To Baum, the dedication and hard work he’s seen is phenomenal.
“The people are so proud of this church, they are enthusiastic, work well together,” Baum said. “There’s a closeness among the people. It’s been a joy to be their pastor.”
And according to Hauge, it’s been a joy to have Baum lead the Lord of Life Lutheran church congregation.
“Pastor Baum is a big part as to why were able to do this. When he came to us four years ago, it was with the idea that he wanted to help us get that debt down. That was the kind of legacy he wanted to leave, too,” Hauge said.
Along with Baum’s passion for Lord of Life Lutheran Church over the past several years, Hauge noted that several charter members of Lord of Life Lutheran Church still are members, attesting to the dedication of the church family.
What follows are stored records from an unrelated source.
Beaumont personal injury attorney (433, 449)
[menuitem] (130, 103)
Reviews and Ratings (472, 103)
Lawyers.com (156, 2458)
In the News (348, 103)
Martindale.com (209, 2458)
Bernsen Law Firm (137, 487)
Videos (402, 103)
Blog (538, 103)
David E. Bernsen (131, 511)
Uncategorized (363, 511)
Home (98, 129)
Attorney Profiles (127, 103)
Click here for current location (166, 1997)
“Those folks have been here from the first day the church came together, have gone through the good and the bad, the ups and downs,” he said. “They had the vision that this church in Rapid Valley would have a long-term impact for our community.”
And a long-term impact it has had.
Hauge, who has been a member of Lord of Life Lutheran Church for nine years, enjoys the small-town atmosphere the church offers.
“All the members of the church know each other well and they take care of each other,” Hauge said. “Even though we’re in Rapid City, in a big community, it’s like being in a small town church. Our members appreciate that. I know our family does.”